EXERCISE INPUTS:
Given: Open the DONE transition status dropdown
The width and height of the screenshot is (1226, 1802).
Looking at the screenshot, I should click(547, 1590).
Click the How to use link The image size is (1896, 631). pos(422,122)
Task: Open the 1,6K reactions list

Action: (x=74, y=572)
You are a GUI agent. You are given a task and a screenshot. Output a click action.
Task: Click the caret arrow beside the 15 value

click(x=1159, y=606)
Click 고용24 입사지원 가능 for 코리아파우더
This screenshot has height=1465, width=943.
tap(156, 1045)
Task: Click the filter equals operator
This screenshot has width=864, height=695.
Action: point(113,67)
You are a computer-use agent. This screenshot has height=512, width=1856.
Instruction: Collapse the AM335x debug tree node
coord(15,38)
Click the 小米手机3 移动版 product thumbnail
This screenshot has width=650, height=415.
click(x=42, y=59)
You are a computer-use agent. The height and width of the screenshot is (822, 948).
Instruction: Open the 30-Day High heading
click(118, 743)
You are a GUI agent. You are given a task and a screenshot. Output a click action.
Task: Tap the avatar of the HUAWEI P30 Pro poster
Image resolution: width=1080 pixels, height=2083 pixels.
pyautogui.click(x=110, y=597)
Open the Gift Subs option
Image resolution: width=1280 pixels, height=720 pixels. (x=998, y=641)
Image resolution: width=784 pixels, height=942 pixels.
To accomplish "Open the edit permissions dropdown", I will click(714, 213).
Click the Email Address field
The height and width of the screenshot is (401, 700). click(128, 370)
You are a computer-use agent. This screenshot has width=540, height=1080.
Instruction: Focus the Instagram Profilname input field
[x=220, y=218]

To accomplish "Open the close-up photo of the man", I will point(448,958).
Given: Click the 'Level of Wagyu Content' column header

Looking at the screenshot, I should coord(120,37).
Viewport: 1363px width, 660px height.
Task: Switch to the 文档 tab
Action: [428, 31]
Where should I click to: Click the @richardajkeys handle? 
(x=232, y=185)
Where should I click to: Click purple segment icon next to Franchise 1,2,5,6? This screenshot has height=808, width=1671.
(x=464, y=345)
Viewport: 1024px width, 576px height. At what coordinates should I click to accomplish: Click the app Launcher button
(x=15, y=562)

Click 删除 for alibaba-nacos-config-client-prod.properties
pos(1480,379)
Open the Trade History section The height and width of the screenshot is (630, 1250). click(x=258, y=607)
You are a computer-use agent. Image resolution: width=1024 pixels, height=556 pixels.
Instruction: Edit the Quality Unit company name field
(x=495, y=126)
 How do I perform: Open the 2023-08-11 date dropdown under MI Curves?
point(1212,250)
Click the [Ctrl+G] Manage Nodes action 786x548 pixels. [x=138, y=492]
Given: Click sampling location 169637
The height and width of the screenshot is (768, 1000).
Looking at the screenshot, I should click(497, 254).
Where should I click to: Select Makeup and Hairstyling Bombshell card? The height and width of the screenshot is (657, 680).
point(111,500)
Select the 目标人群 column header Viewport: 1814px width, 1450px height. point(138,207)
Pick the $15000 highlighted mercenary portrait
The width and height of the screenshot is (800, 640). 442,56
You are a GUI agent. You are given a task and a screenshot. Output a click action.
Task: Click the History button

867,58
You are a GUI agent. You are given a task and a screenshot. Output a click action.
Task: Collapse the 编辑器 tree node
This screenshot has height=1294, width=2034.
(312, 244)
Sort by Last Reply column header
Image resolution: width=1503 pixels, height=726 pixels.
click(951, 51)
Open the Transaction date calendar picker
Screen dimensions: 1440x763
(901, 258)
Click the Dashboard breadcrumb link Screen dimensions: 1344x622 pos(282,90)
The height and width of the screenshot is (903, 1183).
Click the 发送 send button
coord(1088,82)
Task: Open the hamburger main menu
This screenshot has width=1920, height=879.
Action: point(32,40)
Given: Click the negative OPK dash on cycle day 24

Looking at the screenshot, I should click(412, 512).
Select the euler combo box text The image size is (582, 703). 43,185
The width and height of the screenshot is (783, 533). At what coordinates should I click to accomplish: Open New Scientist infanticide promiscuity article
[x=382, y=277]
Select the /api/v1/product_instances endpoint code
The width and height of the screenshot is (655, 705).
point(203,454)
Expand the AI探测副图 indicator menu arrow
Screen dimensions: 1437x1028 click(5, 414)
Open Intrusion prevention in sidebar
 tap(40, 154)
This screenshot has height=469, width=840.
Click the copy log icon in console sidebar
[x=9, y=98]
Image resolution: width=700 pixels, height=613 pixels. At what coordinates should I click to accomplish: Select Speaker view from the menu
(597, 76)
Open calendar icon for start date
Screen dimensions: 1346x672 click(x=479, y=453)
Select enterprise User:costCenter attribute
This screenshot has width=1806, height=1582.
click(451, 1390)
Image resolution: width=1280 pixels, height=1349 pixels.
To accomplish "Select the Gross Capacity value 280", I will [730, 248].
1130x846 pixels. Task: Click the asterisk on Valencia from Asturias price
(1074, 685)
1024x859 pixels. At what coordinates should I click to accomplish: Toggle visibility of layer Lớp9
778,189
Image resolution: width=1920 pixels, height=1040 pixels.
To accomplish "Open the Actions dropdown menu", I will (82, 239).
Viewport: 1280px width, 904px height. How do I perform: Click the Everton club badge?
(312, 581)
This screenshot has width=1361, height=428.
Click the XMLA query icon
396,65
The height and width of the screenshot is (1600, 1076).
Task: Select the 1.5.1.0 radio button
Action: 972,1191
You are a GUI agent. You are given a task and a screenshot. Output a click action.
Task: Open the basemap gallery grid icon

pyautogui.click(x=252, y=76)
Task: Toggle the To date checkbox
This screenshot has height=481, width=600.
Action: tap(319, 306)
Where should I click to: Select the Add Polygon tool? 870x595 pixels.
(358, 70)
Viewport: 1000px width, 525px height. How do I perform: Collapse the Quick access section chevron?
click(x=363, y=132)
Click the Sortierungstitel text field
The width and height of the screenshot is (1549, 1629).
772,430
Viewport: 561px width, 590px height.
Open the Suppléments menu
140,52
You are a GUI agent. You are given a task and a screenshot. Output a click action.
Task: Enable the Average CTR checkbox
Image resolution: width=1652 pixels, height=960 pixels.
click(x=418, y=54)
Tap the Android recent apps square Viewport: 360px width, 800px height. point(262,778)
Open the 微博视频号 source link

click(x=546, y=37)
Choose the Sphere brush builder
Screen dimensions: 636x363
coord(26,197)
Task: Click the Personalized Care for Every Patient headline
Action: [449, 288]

PROBLEM REQUIREMENTS: Only the lines above starting at the line that holds "Image resolution: width=700" and ending at the line that holds "This screenshot has width=1361, height=428." are to be repeated, exactly and in full.

SOLUTION FOR THIS PROBLEM:
Image resolution: width=700 pixels, height=613 pixels. At what coordinates should I click to accomplish: Select Speaker view from the menu
(597, 76)
Open calendar icon for start date
Screen dimensions: 1346x672 click(x=479, y=453)
Select enterprise User:costCenter attribute
This screenshot has width=1806, height=1582.
click(451, 1390)
Image resolution: width=1280 pixels, height=1349 pixels.
To accomplish "Select the Gross Capacity value 280", I will [730, 248].
1130x846 pixels. Task: Click the asterisk on Valencia from Asturias price
(1074, 685)
1024x859 pixels. At what coordinates should I click to accomplish: Toggle visibility of layer Lớp9
778,189
Image resolution: width=1920 pixels, height=1040 pixels.
To accomplish "Open the Actions dropdown menu", I will (82, 239).
Viewport: 1280px width, 904px height. How do I perform: Click the Everton club badge?
(312, 581)
This screenshot has width=1361, height=428.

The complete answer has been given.